The value of writing tests has been extolled endlessly; I am writing here to inform you of the costs of writing bad tests. As you can tell from this example, a broken test does not mean a broken application. Perhaps the test is trying to avoid accidentally leaking new fields to the client (over JSON serialization perhaps), but more often than not, tests overspecify their expectations. This makes my job more difficult. The most (somberingly) accurate description of my job as a maintainer is: I fight bad tests.
Lessons from Fighting Bad Tests
Here are specific patterns in Go that have hindered me in improving libraries.
- Please don’t use reflect.DeepEqual. If you do this, I can’t add fields. Using reflect.DeepEqual tends to overspecify which fields are significant for the test, at the sake of some momentary convenience while writing. The go-cmp package was designed to avoid this problem.
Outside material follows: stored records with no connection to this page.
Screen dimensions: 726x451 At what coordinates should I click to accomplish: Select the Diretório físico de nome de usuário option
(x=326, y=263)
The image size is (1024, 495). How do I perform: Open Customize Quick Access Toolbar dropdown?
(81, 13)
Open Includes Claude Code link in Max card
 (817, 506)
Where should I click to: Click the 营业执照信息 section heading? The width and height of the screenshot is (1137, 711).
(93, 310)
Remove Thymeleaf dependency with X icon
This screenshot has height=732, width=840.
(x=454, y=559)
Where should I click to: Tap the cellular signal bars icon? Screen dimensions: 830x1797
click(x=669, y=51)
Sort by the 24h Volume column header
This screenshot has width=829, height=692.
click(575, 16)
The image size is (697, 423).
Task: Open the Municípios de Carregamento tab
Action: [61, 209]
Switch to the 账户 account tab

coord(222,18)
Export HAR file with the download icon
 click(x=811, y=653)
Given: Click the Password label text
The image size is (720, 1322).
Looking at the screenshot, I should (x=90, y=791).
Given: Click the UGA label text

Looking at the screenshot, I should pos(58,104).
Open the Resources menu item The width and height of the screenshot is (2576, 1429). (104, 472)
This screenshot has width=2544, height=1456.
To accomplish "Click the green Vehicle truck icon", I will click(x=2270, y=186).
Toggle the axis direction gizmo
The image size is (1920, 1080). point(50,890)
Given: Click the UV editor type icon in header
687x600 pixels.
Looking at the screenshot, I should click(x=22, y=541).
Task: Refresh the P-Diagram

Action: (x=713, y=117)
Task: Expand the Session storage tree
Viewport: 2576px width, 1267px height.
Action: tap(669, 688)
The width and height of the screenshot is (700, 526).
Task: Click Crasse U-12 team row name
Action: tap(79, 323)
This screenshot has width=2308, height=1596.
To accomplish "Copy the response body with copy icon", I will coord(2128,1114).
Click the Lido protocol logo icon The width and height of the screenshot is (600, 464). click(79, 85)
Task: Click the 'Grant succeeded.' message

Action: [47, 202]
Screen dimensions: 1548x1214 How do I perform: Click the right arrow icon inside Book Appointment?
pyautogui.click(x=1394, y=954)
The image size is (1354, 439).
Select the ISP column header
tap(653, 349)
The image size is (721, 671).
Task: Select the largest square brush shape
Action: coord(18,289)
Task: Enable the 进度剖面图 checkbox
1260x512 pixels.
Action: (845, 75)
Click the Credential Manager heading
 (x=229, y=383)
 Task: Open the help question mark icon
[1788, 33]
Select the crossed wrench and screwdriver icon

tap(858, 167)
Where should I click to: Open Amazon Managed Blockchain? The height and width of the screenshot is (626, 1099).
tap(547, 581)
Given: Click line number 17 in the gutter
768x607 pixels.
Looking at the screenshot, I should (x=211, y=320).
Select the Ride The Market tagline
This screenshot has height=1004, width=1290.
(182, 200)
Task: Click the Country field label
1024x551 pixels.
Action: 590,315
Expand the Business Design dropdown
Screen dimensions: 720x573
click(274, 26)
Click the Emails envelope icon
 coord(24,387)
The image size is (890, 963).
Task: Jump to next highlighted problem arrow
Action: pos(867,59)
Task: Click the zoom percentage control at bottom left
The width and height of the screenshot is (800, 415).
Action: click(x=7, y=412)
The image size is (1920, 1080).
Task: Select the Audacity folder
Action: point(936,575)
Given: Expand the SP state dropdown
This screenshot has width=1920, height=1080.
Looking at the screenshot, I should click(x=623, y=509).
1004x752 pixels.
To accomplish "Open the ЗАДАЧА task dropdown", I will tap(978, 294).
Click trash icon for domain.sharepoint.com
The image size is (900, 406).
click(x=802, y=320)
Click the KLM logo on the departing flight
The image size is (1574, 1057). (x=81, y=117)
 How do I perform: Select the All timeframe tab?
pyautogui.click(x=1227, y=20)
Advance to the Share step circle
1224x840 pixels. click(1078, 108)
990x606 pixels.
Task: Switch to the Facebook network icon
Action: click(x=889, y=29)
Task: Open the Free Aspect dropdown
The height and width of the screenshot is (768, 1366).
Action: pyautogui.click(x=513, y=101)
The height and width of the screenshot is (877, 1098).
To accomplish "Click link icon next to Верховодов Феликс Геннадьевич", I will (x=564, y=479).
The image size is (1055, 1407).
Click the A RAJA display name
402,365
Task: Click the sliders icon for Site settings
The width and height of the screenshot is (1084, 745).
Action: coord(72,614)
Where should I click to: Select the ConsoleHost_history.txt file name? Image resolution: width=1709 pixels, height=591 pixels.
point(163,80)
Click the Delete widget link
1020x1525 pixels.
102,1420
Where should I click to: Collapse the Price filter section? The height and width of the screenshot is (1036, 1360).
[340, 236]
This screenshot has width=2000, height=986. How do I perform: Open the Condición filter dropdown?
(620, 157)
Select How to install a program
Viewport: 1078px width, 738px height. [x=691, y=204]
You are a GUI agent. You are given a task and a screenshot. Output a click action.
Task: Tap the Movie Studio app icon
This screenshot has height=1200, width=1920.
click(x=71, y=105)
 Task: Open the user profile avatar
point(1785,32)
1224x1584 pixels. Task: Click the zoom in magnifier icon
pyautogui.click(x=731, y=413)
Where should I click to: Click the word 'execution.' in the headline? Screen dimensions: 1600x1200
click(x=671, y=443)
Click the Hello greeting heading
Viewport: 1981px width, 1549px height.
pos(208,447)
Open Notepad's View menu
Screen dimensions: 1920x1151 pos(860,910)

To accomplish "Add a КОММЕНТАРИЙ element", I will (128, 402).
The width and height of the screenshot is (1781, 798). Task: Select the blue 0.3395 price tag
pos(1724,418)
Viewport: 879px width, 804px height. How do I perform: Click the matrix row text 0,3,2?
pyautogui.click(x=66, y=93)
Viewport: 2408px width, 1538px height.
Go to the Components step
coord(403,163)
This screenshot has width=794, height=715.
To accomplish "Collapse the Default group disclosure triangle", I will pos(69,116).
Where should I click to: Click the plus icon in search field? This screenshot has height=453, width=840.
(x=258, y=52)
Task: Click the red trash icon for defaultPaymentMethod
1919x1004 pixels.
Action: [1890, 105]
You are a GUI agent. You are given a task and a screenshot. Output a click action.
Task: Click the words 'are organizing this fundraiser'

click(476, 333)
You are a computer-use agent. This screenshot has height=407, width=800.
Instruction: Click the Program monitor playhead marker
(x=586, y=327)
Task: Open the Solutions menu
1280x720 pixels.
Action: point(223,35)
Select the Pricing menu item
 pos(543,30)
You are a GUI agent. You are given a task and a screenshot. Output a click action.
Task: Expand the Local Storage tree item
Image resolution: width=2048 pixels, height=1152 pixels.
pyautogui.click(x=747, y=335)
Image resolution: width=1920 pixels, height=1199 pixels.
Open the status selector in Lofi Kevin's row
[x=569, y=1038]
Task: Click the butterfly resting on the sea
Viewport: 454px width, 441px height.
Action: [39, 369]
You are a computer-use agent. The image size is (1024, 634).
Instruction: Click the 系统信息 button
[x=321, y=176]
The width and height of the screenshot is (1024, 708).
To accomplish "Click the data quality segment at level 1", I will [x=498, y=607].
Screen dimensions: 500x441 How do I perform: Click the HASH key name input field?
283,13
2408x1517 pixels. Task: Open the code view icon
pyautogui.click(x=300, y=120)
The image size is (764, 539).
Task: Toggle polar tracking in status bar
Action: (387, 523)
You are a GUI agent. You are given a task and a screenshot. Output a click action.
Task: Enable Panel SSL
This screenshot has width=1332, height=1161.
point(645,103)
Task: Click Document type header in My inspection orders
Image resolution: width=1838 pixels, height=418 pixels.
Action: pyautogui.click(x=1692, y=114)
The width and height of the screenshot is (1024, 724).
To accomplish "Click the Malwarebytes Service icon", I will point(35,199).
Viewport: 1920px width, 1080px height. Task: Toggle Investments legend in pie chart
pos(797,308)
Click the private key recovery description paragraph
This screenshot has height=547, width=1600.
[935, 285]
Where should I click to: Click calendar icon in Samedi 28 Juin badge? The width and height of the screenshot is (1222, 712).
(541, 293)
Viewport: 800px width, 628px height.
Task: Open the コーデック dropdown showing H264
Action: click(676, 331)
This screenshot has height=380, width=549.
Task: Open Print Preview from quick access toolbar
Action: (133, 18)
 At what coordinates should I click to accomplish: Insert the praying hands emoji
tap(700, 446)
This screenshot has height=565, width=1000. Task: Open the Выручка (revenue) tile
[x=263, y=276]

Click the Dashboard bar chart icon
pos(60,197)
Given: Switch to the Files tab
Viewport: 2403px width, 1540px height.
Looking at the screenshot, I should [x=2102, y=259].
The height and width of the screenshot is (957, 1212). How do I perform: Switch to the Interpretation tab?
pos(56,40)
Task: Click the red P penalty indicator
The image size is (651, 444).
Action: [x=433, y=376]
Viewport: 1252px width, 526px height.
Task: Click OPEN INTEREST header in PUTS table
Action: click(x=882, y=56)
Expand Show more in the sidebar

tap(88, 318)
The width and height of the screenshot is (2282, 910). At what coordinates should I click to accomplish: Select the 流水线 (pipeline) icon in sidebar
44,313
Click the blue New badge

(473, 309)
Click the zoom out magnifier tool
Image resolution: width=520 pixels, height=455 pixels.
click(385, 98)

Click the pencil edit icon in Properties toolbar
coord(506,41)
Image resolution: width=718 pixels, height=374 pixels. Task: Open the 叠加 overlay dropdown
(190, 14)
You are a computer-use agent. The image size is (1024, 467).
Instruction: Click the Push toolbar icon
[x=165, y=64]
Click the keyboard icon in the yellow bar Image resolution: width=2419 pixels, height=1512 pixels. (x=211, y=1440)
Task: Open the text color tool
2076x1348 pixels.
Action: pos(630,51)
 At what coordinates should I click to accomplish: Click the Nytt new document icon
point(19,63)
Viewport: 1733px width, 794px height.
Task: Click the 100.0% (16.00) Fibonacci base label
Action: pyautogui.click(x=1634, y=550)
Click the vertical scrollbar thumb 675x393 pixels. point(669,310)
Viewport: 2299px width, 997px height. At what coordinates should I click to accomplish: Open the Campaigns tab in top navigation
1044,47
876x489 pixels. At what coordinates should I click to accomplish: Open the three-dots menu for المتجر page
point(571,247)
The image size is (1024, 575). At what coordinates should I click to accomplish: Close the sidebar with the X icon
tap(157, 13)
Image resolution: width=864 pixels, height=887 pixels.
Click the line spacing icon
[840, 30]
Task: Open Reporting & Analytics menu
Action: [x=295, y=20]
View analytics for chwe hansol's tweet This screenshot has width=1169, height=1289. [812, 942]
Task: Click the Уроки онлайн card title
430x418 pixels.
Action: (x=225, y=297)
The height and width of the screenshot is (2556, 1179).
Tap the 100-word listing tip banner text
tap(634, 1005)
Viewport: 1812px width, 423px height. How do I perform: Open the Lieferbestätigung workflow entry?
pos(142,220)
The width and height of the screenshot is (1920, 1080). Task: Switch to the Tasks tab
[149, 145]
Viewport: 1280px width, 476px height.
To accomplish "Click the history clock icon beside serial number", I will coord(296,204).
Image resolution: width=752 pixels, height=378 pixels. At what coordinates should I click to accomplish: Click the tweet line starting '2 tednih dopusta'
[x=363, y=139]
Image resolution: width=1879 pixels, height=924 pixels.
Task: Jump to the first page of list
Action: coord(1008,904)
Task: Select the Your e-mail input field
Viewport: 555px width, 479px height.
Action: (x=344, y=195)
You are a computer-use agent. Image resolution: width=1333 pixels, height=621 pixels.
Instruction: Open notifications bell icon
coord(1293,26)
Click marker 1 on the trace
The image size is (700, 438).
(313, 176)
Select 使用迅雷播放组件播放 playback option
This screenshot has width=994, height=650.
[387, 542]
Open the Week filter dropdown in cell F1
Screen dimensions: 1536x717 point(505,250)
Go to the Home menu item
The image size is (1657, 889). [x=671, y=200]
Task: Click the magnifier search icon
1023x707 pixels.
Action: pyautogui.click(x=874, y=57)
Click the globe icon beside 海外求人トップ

- Please don’t use encoding/gob. Especially on structs you don’t own. Again, I can’t add (or reorder) fields. There are better alternatives out there, like JSON or protobufs. I have seen this cause breakages in the wild because a library I was working on reordered fields and caused a service to start issuing different pagination tokens. It happens.
- Please don’t check Error(). … But when you do, please use strings.Contains. I can’t add new error details that give more context. If you compare on the exact error string, then any new (or removed) bytes from that string will cause a failure.
- Write structs, not interfaces. If there’s only one implementation of a method call, then there’s only one codepath that has to be reasoned about. Only add abstraction when you need it.
- Report bugs. If a library has a bug, report it to the upstream author. If we can’t see a problem, we can’t fix it.
Why does this happen?
Taking a step back, why do bad tests happen? What is the common thread that connects these issues? The problem here is that making seemingly miniscule changes in a library is causing large problems in an application. This is captured much more eloquently by Hyrum Wright, a former Google software engineer:
Given enough use, there is no such thing as a private implementation.
That is, if an interface has enough consumers, they will collectively depend on every aspect of the implementation, intentionally or not. This effect serves to constrain changes to the implementation, which must now conform to both the explicitly documented interface, as well as the implicit interface captured by usage. We often refer to this phenomenon as “bug-for-bug compatibility.”
(Emphasis mine, original here.)
The takeaway for your next new shiny application is that to avoid churn whenever you update, follow these rules:
- Only depend on the documented interface where possible. If you want specific behavior, ask for it to be documented.
- Only test what you need. No test is better than a brittle test.
- Use fakes, not mocks. If a part is hard to use under test, then either write a fake or redesign your part.
(It’s worth noting that all of the examples are phrased in terms of tests, but if you’re depending on implicit behavior in production, REALLY rethink your usage.)